(Beginning of EXERCISE MATERIALS)

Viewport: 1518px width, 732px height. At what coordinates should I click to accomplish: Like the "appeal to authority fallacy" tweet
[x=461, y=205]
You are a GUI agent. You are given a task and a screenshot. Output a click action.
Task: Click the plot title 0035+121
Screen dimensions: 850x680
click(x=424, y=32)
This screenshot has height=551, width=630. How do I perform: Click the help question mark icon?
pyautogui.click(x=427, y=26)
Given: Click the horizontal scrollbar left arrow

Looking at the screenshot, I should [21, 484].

(End of EXERCISE MATERIALS)
(Beginning of EXERCISE MATERIALS)

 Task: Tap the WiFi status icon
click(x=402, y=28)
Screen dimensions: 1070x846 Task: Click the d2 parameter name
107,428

(End of EXERCISE MATERIALS)

ACTIVITY:
Begin at the line above that has "Viewport: 1518px width, 732px" and stop after the line that has "You are a GUI", copying each line exactly and adding nothing else.

EXERCISE OUTPUT:
Viewport: 1518px width, 732px height. At what coordinates should I click to accomplish: Like the "appeal to authority fallacy" tweet
[x=461, y=205]
You are a GUI agent. You are given a task and a screenshot. Output a click action.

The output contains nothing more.